Ceza Atışı kelimesinin eş ve yakın anlamı, anlamdaşı Penaltı

Bölmek kelimesinin eş ve yakın anlamı, anlamdaşı Taksim Etmek, Pay Etmek, Üleştirmek, Bölüştürmek, Parçalamak, Dağıtmak, Ayırmak, Kesmek

Meddücezir kelimesinin eş ve yakın anlamı, anlamdaşı Gelgit

Eş / Yakın Anlamlı Kelimeler-Sözcükler Sözlüğü

Arama Bölümü Sayfanın En Üst Kısmındadır.

EŞ VE YAKIN ANLAMLI / ANLAMDAŞ KELİMELER

Yazılışları ve okunuşları farklı anlamları aynı olan sözcüklere eş anlamlı (anlamdaş) kelimeler-sözcükler denir.
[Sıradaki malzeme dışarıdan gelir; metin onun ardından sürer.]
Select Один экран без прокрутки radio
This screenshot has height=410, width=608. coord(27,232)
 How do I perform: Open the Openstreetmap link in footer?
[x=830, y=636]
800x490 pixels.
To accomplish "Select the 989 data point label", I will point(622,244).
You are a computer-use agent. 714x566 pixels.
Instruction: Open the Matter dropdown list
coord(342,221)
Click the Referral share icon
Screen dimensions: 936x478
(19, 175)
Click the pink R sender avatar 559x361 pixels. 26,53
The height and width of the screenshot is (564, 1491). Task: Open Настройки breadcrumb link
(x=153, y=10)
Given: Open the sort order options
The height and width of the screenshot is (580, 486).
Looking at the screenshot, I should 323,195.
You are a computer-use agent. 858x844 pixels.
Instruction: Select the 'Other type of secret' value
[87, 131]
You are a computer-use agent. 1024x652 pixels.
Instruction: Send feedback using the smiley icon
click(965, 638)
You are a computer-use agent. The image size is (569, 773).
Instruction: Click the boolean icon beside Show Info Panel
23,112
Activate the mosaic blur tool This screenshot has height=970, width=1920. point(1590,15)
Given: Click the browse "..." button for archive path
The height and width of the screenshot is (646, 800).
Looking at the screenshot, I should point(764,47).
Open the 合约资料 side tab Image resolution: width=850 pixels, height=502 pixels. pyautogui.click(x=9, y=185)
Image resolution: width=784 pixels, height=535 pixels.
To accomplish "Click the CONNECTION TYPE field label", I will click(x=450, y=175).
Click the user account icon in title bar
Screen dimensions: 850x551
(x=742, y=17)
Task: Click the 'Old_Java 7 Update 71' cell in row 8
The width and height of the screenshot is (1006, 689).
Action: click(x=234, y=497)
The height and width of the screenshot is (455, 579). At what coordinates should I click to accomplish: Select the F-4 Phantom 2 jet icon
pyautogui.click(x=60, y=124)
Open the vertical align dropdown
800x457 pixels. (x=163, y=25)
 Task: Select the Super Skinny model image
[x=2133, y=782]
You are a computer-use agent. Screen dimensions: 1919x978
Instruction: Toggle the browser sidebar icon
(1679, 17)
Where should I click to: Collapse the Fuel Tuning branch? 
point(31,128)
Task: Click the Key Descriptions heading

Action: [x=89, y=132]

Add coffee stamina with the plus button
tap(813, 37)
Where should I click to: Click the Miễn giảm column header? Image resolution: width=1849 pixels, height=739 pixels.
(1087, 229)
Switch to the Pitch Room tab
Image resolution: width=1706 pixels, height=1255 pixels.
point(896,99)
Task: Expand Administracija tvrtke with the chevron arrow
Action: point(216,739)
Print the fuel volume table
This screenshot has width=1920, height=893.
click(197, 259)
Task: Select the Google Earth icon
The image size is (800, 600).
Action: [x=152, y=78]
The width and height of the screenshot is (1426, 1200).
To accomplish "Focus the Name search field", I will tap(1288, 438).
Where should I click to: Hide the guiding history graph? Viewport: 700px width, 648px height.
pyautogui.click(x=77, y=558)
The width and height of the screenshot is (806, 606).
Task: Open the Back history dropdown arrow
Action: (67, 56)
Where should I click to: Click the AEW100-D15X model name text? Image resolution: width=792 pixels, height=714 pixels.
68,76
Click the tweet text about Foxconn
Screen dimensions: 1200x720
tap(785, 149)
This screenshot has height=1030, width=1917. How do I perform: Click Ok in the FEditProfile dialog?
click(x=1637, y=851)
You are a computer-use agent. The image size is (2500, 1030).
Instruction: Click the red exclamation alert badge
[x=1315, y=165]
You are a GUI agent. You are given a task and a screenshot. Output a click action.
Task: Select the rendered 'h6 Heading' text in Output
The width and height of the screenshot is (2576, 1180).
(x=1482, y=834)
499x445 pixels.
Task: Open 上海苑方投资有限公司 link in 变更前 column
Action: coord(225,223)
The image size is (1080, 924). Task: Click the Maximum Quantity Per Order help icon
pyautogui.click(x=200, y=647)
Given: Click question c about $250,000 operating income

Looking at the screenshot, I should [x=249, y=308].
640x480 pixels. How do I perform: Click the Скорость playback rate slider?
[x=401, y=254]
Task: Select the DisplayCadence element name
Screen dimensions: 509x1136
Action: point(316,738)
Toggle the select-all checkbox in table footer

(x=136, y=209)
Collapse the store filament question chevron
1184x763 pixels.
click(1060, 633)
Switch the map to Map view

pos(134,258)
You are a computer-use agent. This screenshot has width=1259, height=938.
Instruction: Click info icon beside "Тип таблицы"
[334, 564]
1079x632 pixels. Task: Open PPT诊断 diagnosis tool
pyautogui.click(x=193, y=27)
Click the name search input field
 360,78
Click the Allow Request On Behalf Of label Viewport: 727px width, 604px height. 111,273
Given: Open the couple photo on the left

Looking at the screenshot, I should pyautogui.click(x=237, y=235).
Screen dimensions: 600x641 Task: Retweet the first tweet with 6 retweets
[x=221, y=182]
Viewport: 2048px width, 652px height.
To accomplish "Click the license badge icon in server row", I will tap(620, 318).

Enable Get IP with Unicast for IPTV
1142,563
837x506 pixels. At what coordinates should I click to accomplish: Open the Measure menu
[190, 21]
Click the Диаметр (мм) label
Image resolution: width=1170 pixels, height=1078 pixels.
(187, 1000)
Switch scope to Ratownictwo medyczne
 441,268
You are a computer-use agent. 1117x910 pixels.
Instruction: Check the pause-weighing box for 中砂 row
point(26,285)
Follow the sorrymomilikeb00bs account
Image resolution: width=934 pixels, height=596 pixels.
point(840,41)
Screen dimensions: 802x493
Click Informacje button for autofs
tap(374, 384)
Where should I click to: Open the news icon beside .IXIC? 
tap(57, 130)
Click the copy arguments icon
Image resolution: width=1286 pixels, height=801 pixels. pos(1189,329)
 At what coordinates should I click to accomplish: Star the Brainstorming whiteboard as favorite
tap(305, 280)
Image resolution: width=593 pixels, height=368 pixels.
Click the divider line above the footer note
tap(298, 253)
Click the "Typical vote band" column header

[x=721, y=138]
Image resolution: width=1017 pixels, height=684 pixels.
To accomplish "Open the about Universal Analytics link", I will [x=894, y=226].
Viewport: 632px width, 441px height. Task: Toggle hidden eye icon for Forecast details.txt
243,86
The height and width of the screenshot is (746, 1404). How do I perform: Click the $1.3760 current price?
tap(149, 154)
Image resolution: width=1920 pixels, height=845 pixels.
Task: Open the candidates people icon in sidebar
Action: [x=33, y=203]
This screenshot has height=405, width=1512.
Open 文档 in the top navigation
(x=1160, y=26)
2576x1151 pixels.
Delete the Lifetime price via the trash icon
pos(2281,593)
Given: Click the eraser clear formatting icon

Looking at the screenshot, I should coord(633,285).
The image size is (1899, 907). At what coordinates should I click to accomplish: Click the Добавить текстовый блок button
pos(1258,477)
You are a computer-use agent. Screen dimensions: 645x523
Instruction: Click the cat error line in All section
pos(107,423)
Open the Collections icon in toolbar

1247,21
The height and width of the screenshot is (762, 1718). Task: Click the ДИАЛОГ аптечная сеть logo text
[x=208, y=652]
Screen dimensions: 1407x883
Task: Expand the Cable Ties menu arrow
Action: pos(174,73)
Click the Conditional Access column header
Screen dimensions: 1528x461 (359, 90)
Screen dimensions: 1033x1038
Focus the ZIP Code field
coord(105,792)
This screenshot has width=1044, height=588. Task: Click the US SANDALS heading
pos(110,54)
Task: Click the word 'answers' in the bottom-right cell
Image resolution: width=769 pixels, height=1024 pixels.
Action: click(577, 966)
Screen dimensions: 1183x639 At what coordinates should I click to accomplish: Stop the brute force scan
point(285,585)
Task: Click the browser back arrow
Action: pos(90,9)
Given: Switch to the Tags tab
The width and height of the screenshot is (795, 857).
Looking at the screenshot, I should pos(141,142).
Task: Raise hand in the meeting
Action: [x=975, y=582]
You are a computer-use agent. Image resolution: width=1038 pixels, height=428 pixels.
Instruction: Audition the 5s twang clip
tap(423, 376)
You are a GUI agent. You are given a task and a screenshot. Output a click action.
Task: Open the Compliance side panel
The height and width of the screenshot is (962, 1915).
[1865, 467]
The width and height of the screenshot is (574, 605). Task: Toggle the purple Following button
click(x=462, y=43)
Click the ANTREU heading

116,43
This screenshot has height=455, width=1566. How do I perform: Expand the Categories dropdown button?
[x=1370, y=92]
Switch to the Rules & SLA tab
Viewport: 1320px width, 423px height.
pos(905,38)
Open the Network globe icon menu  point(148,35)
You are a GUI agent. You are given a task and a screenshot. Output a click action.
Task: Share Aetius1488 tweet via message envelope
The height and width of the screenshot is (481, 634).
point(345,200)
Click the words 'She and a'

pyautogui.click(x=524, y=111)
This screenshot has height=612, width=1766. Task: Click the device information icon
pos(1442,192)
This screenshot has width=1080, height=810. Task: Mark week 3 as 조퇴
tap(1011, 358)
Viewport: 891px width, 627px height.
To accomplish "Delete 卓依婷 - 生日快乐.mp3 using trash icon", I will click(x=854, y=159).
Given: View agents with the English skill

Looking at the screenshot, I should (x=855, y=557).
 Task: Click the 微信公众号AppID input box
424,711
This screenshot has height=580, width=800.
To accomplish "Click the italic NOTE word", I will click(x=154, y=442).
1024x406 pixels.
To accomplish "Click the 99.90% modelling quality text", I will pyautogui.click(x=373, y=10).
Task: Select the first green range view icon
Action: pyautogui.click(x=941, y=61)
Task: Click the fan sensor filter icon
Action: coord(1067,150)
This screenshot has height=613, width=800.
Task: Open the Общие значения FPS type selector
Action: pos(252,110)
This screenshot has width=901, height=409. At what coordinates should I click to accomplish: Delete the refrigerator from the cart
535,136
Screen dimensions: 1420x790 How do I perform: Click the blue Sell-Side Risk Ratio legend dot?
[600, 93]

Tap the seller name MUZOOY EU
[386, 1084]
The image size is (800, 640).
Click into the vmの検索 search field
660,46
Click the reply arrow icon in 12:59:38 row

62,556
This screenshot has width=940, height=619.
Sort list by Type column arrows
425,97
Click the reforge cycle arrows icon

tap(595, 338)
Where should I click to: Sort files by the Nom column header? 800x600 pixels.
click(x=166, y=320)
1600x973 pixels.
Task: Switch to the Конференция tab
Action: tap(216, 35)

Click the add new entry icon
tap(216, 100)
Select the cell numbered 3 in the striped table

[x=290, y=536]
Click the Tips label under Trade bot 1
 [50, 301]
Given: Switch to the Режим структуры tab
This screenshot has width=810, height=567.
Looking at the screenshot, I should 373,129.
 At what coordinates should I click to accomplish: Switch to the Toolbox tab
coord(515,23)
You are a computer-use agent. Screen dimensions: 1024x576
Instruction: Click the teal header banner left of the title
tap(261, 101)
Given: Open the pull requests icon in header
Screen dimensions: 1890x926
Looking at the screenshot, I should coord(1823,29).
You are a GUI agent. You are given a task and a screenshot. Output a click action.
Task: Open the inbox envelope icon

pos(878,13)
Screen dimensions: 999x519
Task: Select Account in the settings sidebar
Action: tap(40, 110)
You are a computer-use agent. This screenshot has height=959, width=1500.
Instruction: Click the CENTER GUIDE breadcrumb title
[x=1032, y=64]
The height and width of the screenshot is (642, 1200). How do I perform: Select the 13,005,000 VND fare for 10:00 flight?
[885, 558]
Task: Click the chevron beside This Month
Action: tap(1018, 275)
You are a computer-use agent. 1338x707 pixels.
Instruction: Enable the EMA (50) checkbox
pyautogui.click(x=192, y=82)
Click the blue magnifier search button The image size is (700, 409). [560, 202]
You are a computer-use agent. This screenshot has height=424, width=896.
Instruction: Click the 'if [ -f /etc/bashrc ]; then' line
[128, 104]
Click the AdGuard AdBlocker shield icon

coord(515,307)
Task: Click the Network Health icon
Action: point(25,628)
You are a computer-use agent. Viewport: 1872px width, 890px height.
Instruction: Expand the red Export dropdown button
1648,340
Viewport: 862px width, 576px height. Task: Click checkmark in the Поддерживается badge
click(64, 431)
* Bunlar cümlede birbiriyle yer değiştirdiklerinde cümlenin anlamında değişiklik ve bozulma olmaz. Yukarıda örnekler verilmiştir.

* Sözcüklerin eş anlamlı olup olmadıkları, cümle içindeki kullanımlarından belli olur. Yani bir sözcüğün farklı cümlelerde değişik eş anlamları karşımıza çıkabilir.
Örnek :
- Kömür karası gözleri ışıl ışıl parlıyordu. (Kara-Siyah)
- Dost, kara günde belli olur. (Kara-Kötü)

* Eş anlamlılıkla ilgili sorular, bazen "altı çizili sözcüğün cümleye kattığı anlam", "hangisinde...anlamı vardır?" gibi de sorulabilir.


Anlamdaş (eş anlamlı) olmadıkları halde zaman zaman birbirinin yerine kullanılan sözcüklere yakın anlamlı sözcükler denir. Bakmak, görmek, izlemek, seyretmek gibi.